<秋季東京都大会:二松学舎大付7―4日体大荏原>6日◇1回戦◇コトブキヤスタジアム立川市営球場
秋季東京都大会の1回戦32試合の中で、好カードの一つに挙げられている強豪校同士の対決である。
二松学舎大付は2021年夏から4期連続で甲子園出場を果たすなど、ここまで春7回、夏は5回の甲子園出場実績を誇っている。
日体大荏原は1960年代には甲子園出場の実績があるが、その後は低迷期もあって、全国の舞台からは遠ざかっている。それでも、2022年夏の第104回東東京大会では決勝進出を果たして復活の兆しを示している。図らずも、その時の決勝の相手が二松学舎大付だった。
今秋の一次ブロック予選では二松学舎大付は東京電機大高に20対0と大勝し、都立の強豪でもある片倉には雨天継続試合を経て7対0で勝利しての進出となった。日体大荏原は初戦では3校連合に危なげなくコールド勝ちしたが、代表決定戦では八王子北と延長タイブレークまでもつれて4対3で辛くも勝利しての本大会進出となった。
試合は、序盤から激しく動いた。
まず初回、日体大荏原は一死一二塁から4番木村太郎選手(2年)が左中間二塁打して2者を帰して先制。しかし、その裏二松学舎大付はいきなり入山唯斗選手(2年)が二塁打して反撃開始。バント安打と内野ゴロで1点を返すと、4番の福和田啓太選手(1年)が繋ぎ、6番花澤莞爾選手(2年)が左中間三塁打を放って逆転。
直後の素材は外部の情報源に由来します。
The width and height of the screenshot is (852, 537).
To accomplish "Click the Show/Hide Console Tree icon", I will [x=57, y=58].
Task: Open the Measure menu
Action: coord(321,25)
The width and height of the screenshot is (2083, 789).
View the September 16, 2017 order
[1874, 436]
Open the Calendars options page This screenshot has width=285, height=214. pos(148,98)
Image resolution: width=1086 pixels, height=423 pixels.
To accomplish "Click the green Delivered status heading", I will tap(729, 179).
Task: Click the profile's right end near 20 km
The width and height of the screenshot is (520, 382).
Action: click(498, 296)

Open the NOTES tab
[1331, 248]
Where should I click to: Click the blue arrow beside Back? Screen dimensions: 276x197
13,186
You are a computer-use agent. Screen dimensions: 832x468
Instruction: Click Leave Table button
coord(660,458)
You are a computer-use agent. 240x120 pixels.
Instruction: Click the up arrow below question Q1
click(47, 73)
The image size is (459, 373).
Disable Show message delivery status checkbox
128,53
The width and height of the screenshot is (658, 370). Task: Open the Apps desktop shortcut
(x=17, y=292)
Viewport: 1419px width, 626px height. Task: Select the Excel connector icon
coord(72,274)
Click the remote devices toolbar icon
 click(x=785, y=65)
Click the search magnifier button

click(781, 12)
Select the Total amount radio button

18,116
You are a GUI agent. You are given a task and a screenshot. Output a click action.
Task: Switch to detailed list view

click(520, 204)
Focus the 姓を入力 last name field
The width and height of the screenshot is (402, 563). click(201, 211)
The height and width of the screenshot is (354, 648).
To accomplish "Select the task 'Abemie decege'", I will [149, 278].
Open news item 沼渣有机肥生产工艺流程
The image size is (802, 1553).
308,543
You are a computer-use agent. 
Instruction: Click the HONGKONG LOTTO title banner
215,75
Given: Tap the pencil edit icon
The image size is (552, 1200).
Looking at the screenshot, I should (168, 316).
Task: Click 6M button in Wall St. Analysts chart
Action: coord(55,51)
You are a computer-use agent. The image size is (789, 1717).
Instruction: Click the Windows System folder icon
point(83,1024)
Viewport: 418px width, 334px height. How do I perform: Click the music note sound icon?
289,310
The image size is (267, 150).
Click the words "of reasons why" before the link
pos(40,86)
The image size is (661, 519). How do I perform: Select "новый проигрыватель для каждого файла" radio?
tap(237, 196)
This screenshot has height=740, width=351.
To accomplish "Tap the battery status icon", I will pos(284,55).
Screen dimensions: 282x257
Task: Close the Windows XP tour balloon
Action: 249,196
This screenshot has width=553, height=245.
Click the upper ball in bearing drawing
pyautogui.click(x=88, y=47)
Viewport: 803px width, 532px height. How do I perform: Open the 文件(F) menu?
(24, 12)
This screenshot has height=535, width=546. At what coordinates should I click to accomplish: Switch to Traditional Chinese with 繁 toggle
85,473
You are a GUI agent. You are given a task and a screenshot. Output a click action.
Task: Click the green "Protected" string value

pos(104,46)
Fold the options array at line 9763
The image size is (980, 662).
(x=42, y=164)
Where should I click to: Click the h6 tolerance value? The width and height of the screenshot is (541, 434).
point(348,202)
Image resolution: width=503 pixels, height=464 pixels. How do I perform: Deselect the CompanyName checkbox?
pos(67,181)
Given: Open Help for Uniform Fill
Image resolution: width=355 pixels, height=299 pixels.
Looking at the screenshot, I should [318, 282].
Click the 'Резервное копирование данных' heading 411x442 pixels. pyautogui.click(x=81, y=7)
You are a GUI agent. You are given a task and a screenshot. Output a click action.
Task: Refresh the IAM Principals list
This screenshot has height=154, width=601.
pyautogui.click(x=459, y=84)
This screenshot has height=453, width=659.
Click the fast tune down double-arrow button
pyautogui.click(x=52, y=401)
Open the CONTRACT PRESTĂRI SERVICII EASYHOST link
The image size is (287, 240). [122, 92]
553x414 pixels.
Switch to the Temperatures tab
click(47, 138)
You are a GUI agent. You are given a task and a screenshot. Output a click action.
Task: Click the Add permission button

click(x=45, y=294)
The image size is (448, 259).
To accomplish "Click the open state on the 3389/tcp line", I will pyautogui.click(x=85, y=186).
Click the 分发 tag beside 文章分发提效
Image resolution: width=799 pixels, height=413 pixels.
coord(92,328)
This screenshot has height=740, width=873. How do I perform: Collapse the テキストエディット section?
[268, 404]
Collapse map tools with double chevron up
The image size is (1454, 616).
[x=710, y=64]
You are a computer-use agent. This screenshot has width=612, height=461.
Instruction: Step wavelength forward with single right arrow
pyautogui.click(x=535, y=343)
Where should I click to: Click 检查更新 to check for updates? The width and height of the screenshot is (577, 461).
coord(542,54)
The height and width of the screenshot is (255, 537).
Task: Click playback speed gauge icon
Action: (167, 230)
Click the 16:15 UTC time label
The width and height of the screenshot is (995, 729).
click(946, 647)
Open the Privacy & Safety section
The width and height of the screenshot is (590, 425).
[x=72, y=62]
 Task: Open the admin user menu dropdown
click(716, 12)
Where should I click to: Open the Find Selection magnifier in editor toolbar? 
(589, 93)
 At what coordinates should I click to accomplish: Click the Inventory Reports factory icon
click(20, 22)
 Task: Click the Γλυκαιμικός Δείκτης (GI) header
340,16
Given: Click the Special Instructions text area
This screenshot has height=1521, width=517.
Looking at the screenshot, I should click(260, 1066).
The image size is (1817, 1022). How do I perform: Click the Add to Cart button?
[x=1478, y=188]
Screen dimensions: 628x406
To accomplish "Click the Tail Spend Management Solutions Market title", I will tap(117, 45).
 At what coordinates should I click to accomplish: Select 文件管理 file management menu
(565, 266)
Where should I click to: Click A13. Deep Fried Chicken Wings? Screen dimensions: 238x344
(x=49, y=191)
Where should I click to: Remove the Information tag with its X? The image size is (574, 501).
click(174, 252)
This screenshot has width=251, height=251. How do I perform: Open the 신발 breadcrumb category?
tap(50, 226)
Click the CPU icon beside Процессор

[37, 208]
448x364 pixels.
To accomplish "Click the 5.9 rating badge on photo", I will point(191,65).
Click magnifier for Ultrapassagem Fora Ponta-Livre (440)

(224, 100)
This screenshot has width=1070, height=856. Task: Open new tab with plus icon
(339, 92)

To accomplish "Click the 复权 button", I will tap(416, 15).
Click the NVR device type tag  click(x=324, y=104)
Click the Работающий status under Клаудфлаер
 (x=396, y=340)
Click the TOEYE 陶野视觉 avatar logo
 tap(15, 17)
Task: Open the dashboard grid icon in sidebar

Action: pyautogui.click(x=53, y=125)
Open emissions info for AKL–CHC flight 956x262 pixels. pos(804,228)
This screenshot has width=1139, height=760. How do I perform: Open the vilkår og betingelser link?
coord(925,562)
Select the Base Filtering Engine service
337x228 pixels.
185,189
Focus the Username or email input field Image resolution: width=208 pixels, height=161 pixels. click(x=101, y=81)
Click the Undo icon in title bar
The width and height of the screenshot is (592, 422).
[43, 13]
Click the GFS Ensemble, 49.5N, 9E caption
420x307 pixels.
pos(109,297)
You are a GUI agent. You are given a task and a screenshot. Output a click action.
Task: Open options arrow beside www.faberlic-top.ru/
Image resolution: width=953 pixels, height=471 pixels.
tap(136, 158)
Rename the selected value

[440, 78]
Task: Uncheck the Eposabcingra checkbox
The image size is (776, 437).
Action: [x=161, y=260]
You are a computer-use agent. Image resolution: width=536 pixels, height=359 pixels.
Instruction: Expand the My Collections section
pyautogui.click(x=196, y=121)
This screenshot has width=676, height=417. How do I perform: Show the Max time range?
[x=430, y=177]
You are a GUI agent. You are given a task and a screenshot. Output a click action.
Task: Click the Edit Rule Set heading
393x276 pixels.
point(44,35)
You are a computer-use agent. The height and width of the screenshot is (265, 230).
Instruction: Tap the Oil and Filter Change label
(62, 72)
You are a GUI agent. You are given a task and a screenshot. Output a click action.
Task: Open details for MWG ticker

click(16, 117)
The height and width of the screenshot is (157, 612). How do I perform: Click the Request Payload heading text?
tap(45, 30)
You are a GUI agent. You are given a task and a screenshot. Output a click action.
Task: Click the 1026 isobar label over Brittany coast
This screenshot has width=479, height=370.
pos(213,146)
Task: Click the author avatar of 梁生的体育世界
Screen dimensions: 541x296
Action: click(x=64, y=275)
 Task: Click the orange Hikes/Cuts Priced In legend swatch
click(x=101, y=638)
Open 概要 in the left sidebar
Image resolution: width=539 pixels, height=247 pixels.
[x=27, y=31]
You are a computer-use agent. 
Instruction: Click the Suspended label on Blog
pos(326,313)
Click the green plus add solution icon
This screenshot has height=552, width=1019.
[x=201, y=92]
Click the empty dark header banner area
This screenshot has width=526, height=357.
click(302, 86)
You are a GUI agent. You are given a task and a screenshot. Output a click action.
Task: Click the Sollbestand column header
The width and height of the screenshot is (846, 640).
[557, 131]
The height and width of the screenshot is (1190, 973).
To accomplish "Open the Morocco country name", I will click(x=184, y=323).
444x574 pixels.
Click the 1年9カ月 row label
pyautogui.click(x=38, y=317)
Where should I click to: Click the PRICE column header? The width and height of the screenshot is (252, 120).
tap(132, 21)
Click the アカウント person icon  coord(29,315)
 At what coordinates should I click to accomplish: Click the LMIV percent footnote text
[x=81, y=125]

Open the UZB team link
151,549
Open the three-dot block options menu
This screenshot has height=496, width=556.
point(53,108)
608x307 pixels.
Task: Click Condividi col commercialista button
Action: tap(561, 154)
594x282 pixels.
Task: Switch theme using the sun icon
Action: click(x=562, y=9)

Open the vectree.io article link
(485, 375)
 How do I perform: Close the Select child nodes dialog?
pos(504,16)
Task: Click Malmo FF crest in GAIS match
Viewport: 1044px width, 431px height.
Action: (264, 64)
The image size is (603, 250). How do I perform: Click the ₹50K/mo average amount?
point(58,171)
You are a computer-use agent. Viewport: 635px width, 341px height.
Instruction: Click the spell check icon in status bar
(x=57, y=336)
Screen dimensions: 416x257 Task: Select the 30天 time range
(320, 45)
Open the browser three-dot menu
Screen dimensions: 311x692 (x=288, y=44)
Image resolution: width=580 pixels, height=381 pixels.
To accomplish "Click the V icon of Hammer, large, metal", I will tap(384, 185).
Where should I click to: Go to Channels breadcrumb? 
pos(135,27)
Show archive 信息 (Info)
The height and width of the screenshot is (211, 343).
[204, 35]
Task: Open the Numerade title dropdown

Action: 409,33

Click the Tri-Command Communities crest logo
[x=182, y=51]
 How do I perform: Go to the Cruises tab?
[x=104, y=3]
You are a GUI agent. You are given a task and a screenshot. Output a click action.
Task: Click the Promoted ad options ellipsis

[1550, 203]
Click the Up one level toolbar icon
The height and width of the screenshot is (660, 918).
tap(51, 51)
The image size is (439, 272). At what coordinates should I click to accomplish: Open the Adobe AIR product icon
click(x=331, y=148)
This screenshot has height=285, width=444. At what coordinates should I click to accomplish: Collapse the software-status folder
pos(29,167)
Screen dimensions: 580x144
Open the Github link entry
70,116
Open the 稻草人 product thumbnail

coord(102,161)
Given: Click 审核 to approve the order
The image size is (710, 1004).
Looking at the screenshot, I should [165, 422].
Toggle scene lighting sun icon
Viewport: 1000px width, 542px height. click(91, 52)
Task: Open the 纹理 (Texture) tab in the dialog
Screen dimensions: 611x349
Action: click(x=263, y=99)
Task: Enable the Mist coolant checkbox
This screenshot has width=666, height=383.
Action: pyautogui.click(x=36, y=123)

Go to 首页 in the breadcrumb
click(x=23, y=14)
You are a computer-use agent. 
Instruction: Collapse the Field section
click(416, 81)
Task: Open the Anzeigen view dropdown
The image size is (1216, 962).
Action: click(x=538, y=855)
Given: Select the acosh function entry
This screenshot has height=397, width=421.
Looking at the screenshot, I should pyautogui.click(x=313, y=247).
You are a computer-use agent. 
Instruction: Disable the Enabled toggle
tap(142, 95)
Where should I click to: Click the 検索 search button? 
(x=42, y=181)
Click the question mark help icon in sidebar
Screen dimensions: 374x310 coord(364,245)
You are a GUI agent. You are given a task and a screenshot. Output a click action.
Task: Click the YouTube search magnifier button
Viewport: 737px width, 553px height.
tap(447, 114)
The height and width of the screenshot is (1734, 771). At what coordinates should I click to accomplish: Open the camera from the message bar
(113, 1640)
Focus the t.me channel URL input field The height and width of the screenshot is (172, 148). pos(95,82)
それでも、日体大荏原もすぐに2回、下位打線でチャンスを作り、二松学舎大付の先発河内紬投手(2年)を降ろして、代わった1番をつけた及川翔伍投手(2年)から、中村逢良選手(2年)が中前打して同点。食い下がってくる。
そこから試合は少し落ち着いてくる。3対3のまま我慢比べが続く。
すると5回、日体大荏原が二塁打の中村選手をバントで進め、犠飛で帰して再びリードする。
追いかける展開となった二松学舎大付。その裏の5回は無死で連打が出たがけん制死など、ややちぐはぐな攻め。その後も日体大荏原の2人目小林壱真投手(1年)を攻略しきれない。それでも、7回に一死から、カウント1-1からの代打で出場した今井悠斗選手(2年)が右前打すると、宮本修佑選手(2年)も続きチャンスを広げる。そして、4番福和田選手の犠飛で同点とすると、続く永尾愛蓮捕手(2年)の一打が、外野手の後逸を誘って逆転打となる。
8回にも二松学舎大付は下位打線から好機を作ってさらに2点を奪って、リードを盤石なものとした。そして、2回途中からのロングリリーフとなった及川投手が9回も1安打で抑えて、そのまま逃げ切った。
二松学舎大付としては、中盤までは苦しもながらも、最後はひっくり返すあたりは、さすがの戦い方といっていいであろう。市原勝人監督は、「やはり、新チームの本大会の初戦は緊張するのか、硬かったですね。相手は予選で接戦も戦ってきているけれども、ウチは接戦を戦っていないからね。こういう辛抱の展開は苦しかったです。本当は、河内も5回くらいまでは持って欲しかったんですけれども、意識しすぎたのか力んでいましたね」と展開を振り返った。
その中でリードオフマンの入山選手は5打数4安打で2本の二塁打。チームを引っ張っていた。ただ、市原監督としては「永尾と熊木(三塁手)が、本来の活躍をしていなかった」と、苦戦の要因も分析していた。
過去7回センバツ出場を果たしている二松学舎大付だが、ことに2000年以降は前半で苦戦しながらも、徐々にチーム力を整えていくという戦い方で甲子園を掴み取っている。この秋も、そんな予感を漂わせる戦いぶりでもあった。
日体大荏原は、ベンチも活気があって勢いも感じさせてくれていたが、7回に追いつかれて失策で逆転となったのが痛かった。